Anche nel nuovo e definitivo percorso di vita, tuttavia, il cinema ha rappresentato per Ingrao un approdo costante, dove poteva esprimersi quella simbiosi di “dissacrazione e alterità” che Mario Tronti individua come le autentiche “armi pacifiche ingraiane”, nell’introduzione al libro Mi sono molto divertito – Scritti sul cinema (1936-2003), edito nel 2006 dal Centro Sperimentale di Cinematografia, a cura di Sergio Toffetti.

«Davvero nel mio caso si può ripetere lo slogan “cinema primo amore”. Lo scoprii quando uscivo dalla fanciullezza», ricorda Ingrao. La sua narrazione di quella scoperta, improvvisa e folgorante, rivela una straordinaria somiglianza con le memorie dei più grandi cineasti e poeti di quella generazione.

Per molti di loro, Cinecittà rappresentò l’ingresso nella realtà industriale della nuova arte del secolo, ma il mondo dei sogni e della fantasia si era rivelato alcuni anni prima, nelle sale affollate e fumose delle città di origine: per Fellini lo storico Fulgor della sua Rimini, dove scoprì il cinema con Maciste all’inferno; per Alfonso Gatto il cinema Italia di Salerno, dove ben presto finì per innamorarsi perdutamente di Greta Garbo come tutti i suoi coetanei (compresi alcuni “insospettabili” come il suo amico e futuro critico e polemista Carlo Muscetta); o le eleganti sale di proiezione napoletane per i brillanti liceali dell’”Umberto I” Napolitano, Rosi, Ghirelli, La Capria, con i quali Ingrao condivise pure l’importante esperienza frondista dei Littoriali e dei CineGuf.

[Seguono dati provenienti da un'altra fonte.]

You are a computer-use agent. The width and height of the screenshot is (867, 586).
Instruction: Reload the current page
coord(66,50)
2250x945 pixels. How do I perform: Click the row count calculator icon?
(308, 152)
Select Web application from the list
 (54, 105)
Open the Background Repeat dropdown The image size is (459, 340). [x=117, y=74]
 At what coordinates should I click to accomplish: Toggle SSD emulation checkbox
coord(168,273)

Fu a pochi chilometri da Napoli, all’età di dieci anni, che il ragazzo Ingrao scoprì la magia del grande schermo: «Circa alla metà degli anni Venti fu trasferito a Santa Maria Capua Vetere, una città campana a un passo da Napoli», ricorda nel libro. «Santa Maria era una città vivace, a suo modo allegra, le case con grandi cortili e balconate».

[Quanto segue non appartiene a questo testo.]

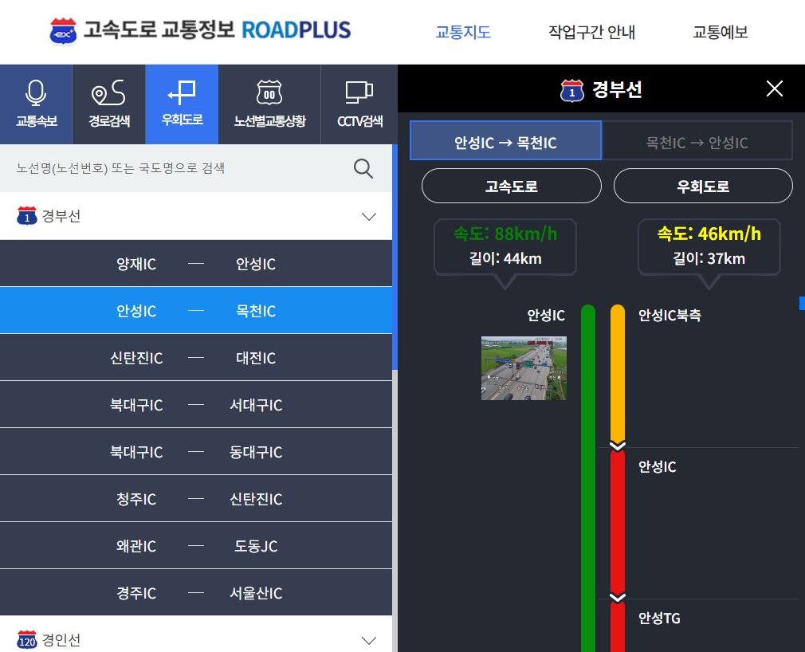Open 노선별교통상황 shield icon
Image resolution: width=805 pixels, height=652 pixels.
point(269,104)
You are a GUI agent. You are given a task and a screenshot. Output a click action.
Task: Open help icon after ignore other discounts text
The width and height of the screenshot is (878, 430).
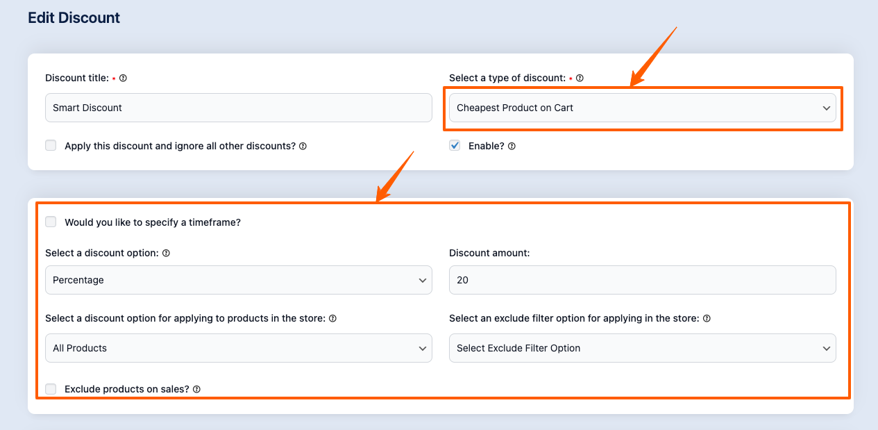click(303, 147)
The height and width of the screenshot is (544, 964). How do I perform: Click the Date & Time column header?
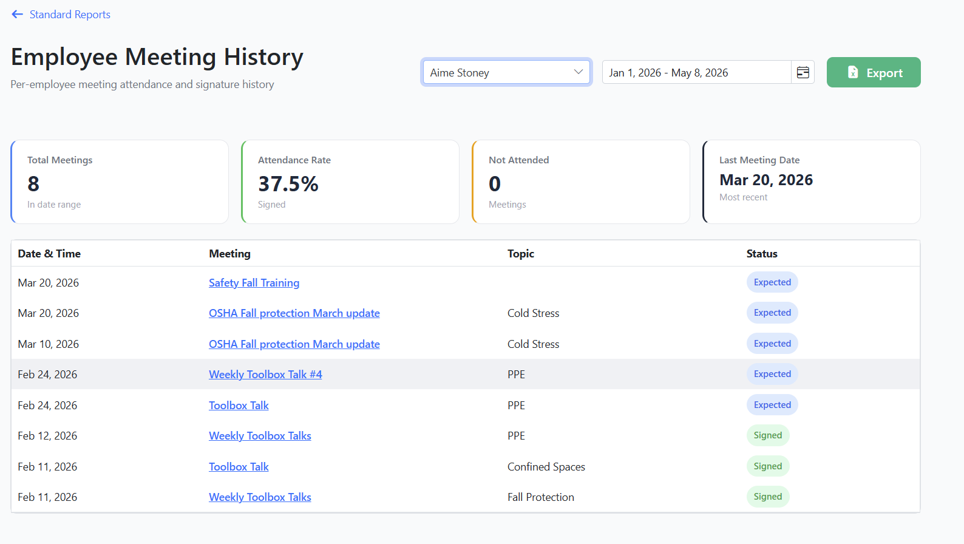tap(49, 253)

Nell’antica città di Terra di Lavoro, nel cinema sul Corso principale, il bambino cresciuto con le letture di Salgari (come Gatto), i fumetti (amati anche da Fellini e Scola) e i versi dell’Iliade (futuri ispiratori dei western di Sergio Leone) scoprì la potenza emotiva delle immagini in movimento e nuovi miti: Douglas Fairbanks, eroe insuperabile di azione e avventure, e Charlie Chaplin, creatore di una nuova forma di poesia di cui Ingrao rimase ammiratore per sempre, regalandoci recensioni  tra le più intense a film come Tempi moderni, Luci della ribalta e soprattutto Monsieur Verdoux, con il suo straniante apologo finale sulle devastazioni della guerra, e l’impunità dei potenti che la provocano, che in queste ore rivela tutta la sua terribile attualità.

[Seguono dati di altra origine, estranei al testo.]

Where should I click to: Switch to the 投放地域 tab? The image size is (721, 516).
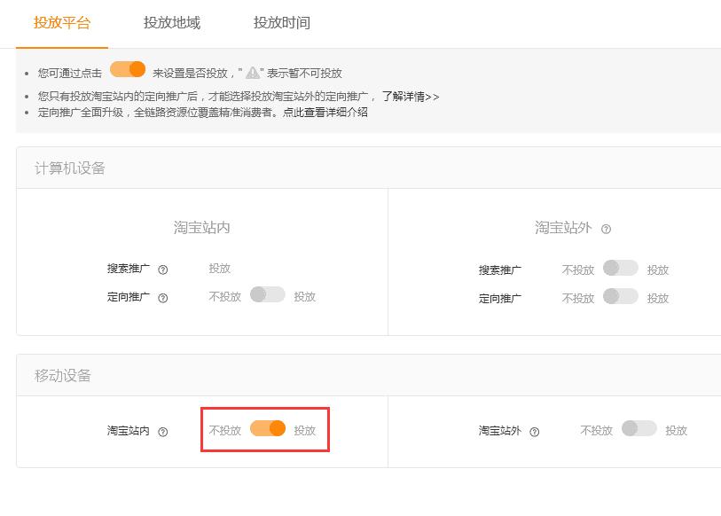171,23
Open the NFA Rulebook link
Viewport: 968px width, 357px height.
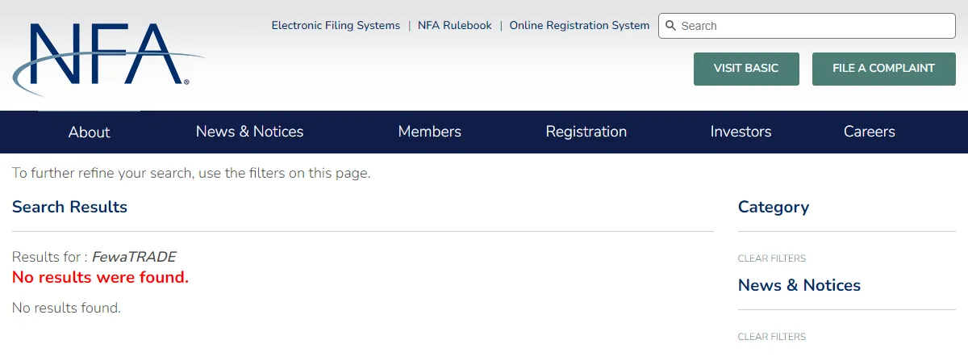coord(454,26)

«Insomma, in quella mia agra giovinezza il cinema fu più del piacere del film; fu scoperta delle grandi culture europee e contatto con il vasto mondo», afferma nel colloquio con Ezio Raimondi. Soprattutto del migliore cinema tedesco (Pabst) e francese (Renè Clair), della cultura americana di opposizione, promossa in Italia da Vittorini (la narrativa realista di Hemingway, di James Cain, di Furore) e osteggiata dal regime; e del cinema sovietico di Ėjzenštejn, Pudovkin, Dziga Vertov, di cui fu straordinario divulgatore ed esteta uno dei maestri di Ingrao al Centro Sperimentale, Umberto Barbaro, futuro critico di “Rinascita” e “Vie Nuove”, al quale Ingrao dedicò su “Bianco e Nero” un commosso ricordo.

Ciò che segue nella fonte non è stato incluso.